● **Brief**
Down to the last line below, repeat the entries word for word and drop the pictures.

● **Input records**
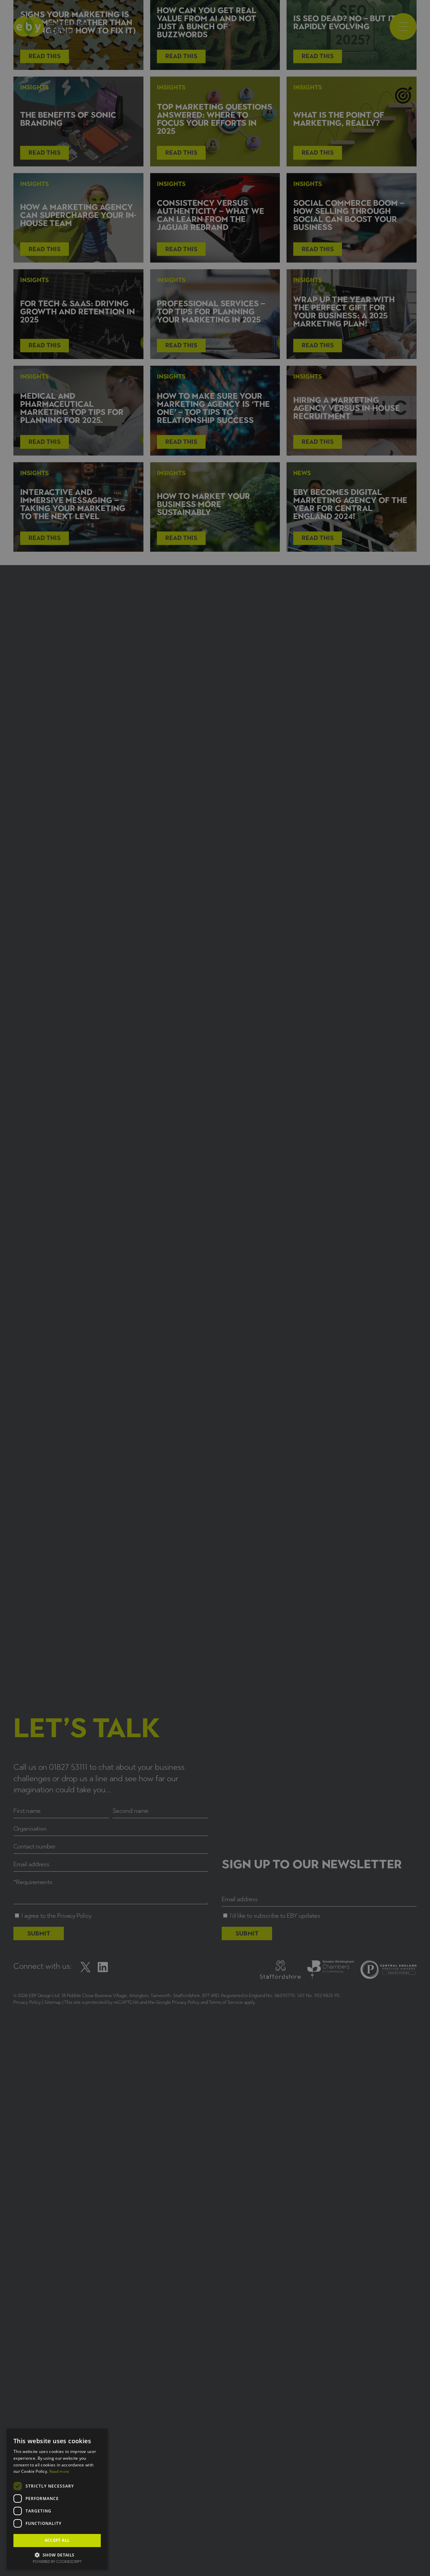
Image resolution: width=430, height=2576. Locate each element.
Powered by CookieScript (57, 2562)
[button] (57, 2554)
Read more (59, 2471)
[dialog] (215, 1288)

● **Problem solution**
Image resolution: width=430, height=2576. Locate each element.
Powered by CookieScript (57, 2562)
[button] (57, 2554)
Read more (59, 2471)
[dialog] (215, 1288)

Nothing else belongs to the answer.